Ich könnte noch vielmehr über Visions of Mana erzählen. Darüber, wie du und deine jeweilige Spielfigur neue Zauber lernst. Dass es natürlich wieder Reittiere gibt, die du dann irgendwann steuern kannst. Oder dass es manchmal zwischen dem Gesprochenen und den Animationen eine gewisse Diskrepanz gibt.
Aber das würde den Rahmen sprengen. Ich bin mit Visions of Mana rundum zufrieden. Man merkt, dass das Game mit Liebe und der Hilfe von zahllosen Veteranen entwickelt worden ist. Was man auch bei dem grandiosen Soundtrack merkt, der einen förmlich wegbläst. Der Score von Hiroki Kikuta, Tsuyoshi Sekito und Ryo Yamazaki ist über alle Zweifel erhaben und gehört mich zu einem der besten, dieses Jahres.
Es gibt allerdings eine Sache, die noch zusätzlich bemängeln muss. Das Design der vielen Figuren ist wirklich hervorragend und birst förmlich vor Details. Doch sobald eher unwichtige Nebencharaktere ins Bild kommen, merkst du, dass bei denen sich nicht so viel Mühe gemacht wurde. Teilweise haben sie dieselbe Animation, oder aber es werden hier wenige Körperbaumodelle wiederverwendet. Das ist schade.

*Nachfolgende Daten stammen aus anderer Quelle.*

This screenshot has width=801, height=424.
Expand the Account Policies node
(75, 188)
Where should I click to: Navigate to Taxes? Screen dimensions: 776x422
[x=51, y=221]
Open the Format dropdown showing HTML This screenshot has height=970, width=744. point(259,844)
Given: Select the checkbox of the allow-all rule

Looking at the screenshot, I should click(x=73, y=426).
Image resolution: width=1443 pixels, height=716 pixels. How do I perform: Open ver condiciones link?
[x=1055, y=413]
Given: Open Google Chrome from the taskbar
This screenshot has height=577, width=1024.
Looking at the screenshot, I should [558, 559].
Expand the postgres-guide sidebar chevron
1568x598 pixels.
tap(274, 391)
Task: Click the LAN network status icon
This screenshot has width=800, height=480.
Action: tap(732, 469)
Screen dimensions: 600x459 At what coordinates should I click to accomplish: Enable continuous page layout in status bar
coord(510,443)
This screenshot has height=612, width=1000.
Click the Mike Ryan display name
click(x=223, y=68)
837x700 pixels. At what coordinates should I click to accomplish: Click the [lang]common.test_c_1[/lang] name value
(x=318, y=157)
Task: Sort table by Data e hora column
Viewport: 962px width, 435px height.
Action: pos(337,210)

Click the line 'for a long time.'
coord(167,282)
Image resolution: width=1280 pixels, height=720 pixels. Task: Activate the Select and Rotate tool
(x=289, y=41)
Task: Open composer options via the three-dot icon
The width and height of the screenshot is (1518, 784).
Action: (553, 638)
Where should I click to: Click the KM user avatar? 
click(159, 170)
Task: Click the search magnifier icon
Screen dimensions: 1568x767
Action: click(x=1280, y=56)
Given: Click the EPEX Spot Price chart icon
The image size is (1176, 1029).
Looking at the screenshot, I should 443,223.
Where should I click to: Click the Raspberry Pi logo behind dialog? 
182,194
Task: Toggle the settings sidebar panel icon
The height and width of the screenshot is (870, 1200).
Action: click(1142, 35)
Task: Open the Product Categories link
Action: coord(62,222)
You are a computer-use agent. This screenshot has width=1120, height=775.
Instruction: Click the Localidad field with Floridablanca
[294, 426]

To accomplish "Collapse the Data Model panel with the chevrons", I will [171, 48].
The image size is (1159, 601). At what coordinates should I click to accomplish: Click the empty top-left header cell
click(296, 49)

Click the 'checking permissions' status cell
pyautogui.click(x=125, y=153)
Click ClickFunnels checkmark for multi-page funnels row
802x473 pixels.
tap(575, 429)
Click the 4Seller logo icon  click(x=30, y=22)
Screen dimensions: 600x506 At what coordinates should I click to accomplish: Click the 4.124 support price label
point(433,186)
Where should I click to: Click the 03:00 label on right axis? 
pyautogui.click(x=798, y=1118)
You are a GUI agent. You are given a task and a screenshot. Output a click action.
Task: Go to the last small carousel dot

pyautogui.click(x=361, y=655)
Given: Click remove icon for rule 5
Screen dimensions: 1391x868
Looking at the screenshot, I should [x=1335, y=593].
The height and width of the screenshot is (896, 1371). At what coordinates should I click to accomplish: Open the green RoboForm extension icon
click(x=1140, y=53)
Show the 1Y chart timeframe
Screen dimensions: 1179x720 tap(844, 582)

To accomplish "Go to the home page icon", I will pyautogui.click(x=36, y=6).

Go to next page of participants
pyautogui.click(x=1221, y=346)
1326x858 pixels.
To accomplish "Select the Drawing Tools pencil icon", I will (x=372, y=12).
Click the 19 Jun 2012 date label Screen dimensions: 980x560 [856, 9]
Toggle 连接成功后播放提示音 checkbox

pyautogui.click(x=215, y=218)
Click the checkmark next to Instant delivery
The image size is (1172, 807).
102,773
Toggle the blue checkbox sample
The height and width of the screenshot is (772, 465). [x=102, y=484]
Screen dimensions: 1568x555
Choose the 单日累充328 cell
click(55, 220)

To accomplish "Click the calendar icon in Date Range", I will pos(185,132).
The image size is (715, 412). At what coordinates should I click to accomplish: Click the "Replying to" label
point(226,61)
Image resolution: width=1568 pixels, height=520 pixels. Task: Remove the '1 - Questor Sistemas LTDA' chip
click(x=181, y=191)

Visions of Mana ist für mich ein heißer Kandidat für das Spiel des Jahres. Es ist grandios und phantastisch. Die Story zieht einen in den Bann und hat viele Überraschungen. Die Welt lädt einen zum Erforschen ein und es gibt viele Details, die man aus Secret of Mana her kennt. Schade ist nur, dass manchmal zwischen dem Gesprochenen und den entsprechenden Animationen Diskrepanzen herrschen. Oder dass bei Nebenfiguren sich nicht so viel Mühe gemacht wurde, wie bei den Hauptcharakteren.